I’ve made it as far as Beijing. The end of the line as far as the Trans Siberian Railway is concerned but I might see if I can make it as far as Hong Kong before I go home.
The pre-olympic Beijing is a bustling place with lots of building work happening here. I’m suprised at how easy it is to cross the road given the amount of traffic (most of the time) and there are lots of cycle lanes – in fact the cyclists here seem more intent on mowing down pedestrians than the car drivers do. The best sight I’ve seen so far was a platoon of about twenty police officers cycling past on bicycles ringing their bells. The second best sight I’ve seen was an English language menu in a Chinese restaurant which contained literal (mis)translations such as “The Temple has exploded the chicken cubes” and “The golden vegetables beloved by friends”.
I’m staying on a market street south from the infamous Tianamen square – bright signs hang out in front of shops and narrow alleys lead everywhere. My hostel has a tiny doorway off from the main street but leads back into a ridiculously long building with paper lanterns hanging from wooden beams inside. Everywhere al long the street you can hear Chinese tea sellers shouting out stuff along the lines of “You! – Handsome boy, try my tea”. I have never been anywhere that sells more types of tea than here. The street has a constant hum of activity (even at night) and at any moment I expect a team of Kungfu experts to smash their way through a shop window and begin fighting in the street.

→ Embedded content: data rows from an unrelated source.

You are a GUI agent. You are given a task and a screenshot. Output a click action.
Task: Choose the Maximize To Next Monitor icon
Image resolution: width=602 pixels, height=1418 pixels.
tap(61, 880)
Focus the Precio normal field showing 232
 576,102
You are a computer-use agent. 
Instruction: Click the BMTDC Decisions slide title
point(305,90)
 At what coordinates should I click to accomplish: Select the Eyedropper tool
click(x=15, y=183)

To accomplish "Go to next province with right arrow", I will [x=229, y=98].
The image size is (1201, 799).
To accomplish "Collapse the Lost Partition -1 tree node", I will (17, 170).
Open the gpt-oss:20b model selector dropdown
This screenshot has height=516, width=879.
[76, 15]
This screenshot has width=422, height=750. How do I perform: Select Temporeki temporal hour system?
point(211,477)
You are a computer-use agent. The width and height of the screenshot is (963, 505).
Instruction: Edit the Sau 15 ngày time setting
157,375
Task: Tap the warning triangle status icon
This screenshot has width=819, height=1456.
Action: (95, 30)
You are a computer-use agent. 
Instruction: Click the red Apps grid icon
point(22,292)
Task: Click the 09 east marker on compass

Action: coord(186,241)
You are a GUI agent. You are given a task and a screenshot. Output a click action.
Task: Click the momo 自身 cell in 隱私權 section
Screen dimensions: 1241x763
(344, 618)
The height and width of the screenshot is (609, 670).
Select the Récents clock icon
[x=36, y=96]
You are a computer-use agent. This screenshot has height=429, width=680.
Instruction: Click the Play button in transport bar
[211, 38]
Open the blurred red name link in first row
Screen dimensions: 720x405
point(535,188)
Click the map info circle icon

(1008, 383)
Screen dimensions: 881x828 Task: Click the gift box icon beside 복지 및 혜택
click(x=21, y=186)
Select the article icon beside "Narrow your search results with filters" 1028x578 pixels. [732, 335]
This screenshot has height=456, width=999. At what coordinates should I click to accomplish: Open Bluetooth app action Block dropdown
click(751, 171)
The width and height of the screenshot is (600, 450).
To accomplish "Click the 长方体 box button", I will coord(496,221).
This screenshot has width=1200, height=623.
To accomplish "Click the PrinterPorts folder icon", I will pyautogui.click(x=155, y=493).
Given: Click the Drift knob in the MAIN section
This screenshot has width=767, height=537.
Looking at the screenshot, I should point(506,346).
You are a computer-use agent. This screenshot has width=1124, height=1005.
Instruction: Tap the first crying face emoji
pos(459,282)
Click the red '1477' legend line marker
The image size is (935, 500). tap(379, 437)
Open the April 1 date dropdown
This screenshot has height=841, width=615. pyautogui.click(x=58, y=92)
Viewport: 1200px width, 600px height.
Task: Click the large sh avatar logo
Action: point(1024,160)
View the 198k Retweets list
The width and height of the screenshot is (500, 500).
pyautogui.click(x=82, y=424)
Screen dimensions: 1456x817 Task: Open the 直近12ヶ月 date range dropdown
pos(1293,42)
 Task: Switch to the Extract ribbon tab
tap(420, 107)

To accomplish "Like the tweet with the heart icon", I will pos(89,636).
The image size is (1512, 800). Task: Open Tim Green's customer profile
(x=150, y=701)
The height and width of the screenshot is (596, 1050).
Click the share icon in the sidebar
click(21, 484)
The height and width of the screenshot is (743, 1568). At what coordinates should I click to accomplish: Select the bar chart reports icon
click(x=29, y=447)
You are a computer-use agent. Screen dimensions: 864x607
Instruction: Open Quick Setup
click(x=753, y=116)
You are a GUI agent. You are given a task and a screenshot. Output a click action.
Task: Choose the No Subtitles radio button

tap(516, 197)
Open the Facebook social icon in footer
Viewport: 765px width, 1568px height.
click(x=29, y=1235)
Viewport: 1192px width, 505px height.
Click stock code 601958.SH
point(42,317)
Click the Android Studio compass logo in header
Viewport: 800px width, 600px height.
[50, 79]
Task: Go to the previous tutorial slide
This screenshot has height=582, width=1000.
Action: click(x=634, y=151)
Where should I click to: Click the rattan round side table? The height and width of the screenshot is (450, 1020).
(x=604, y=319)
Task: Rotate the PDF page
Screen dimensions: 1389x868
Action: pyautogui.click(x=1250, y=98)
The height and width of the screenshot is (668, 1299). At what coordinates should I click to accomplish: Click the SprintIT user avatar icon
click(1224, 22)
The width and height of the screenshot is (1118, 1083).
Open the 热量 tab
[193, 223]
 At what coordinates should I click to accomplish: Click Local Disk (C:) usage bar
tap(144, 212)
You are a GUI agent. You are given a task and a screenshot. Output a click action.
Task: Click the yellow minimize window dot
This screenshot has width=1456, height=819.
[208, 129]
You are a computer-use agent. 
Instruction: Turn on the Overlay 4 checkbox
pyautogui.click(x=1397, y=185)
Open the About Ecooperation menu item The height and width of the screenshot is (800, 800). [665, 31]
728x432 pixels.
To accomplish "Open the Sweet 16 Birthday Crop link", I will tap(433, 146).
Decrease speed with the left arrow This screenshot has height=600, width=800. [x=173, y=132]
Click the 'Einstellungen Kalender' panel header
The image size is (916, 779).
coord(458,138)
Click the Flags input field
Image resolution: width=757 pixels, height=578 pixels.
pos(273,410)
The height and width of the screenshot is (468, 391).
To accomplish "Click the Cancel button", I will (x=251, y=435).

I’m not sure what it is with dead communist leaders but just like Lenin, Chairman Mao is mumified and available to see in a special “Maosoleum” (You see what I did there, right?). Other attractions include the Great Wall (which my train passed under on the way in but we didn’t see it as we passed through a tunnel) and the Forbidden city. Which isn’t forbidden anymore. It is so unforbidden in fact, that Starbucks applied to open a branch there.